=== Begin Enclosure ===
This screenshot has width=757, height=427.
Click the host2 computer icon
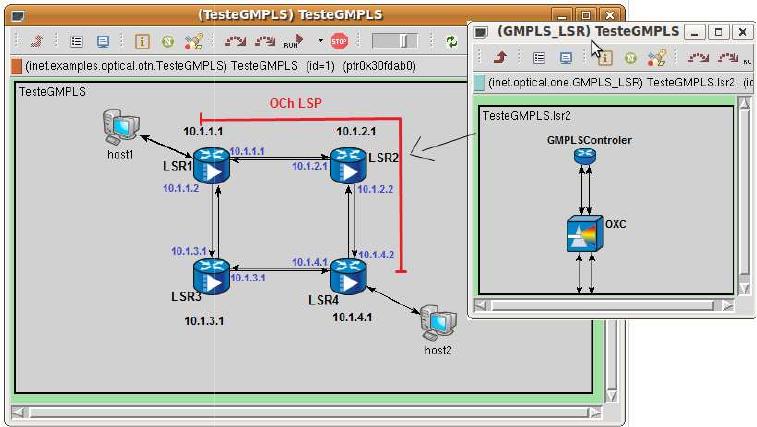tap(437, 322)
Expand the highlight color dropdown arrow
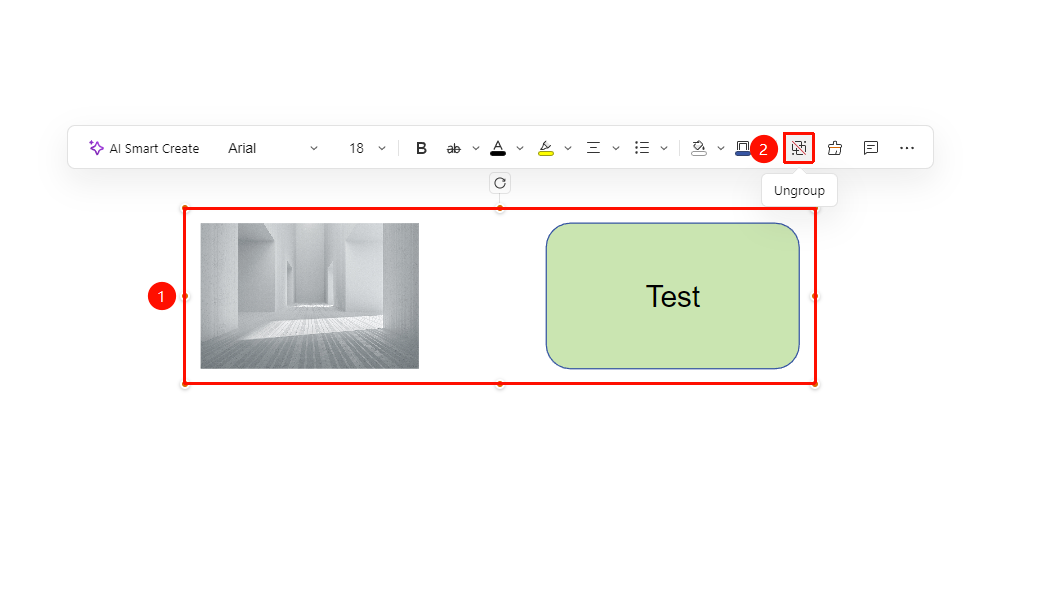The image size is (1058, 598). 568,148

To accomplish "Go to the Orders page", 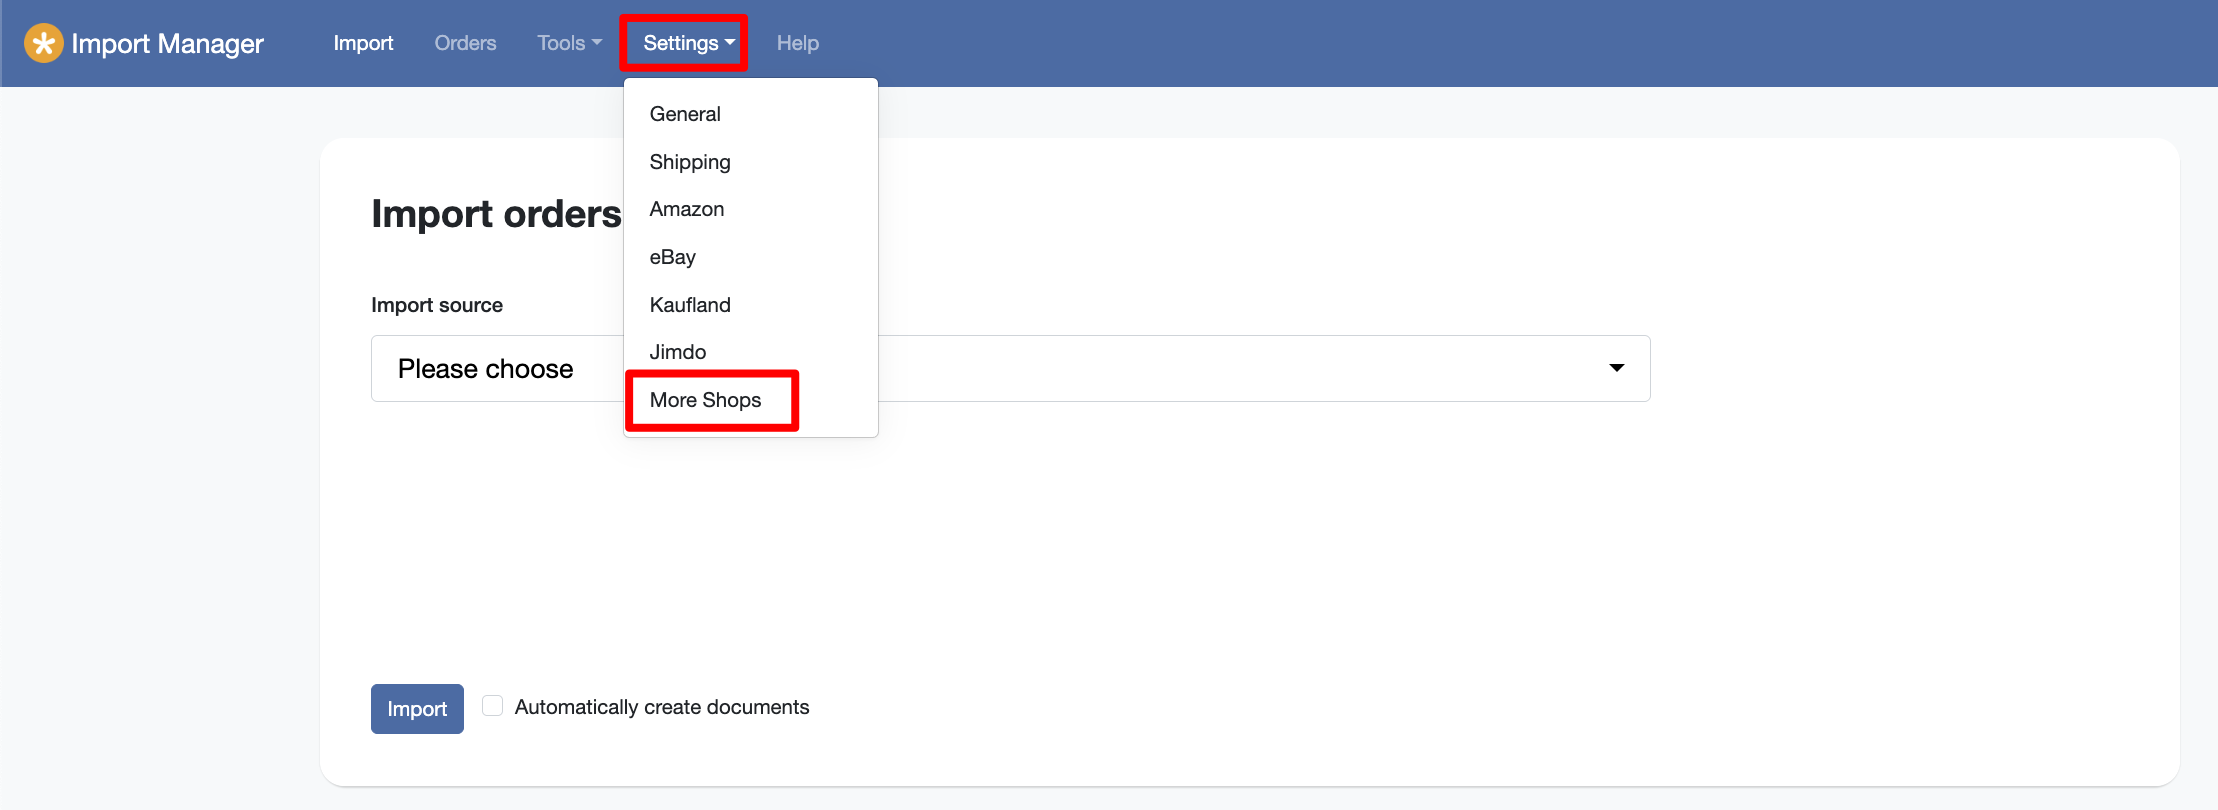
=== End Enclosure ===
TASK TO CARRY OUT: I would like the material above returned exactly as it stands, without its pictures.

WRITTEN ANSWER:
This screenshot has width=757, height=427.
Click the host2 computer icon
tap(437, 322)
Expand the highlight color dropdown arrow
The image size is (1058, 598). 568,148

To accomplish "Go to the Orders page", 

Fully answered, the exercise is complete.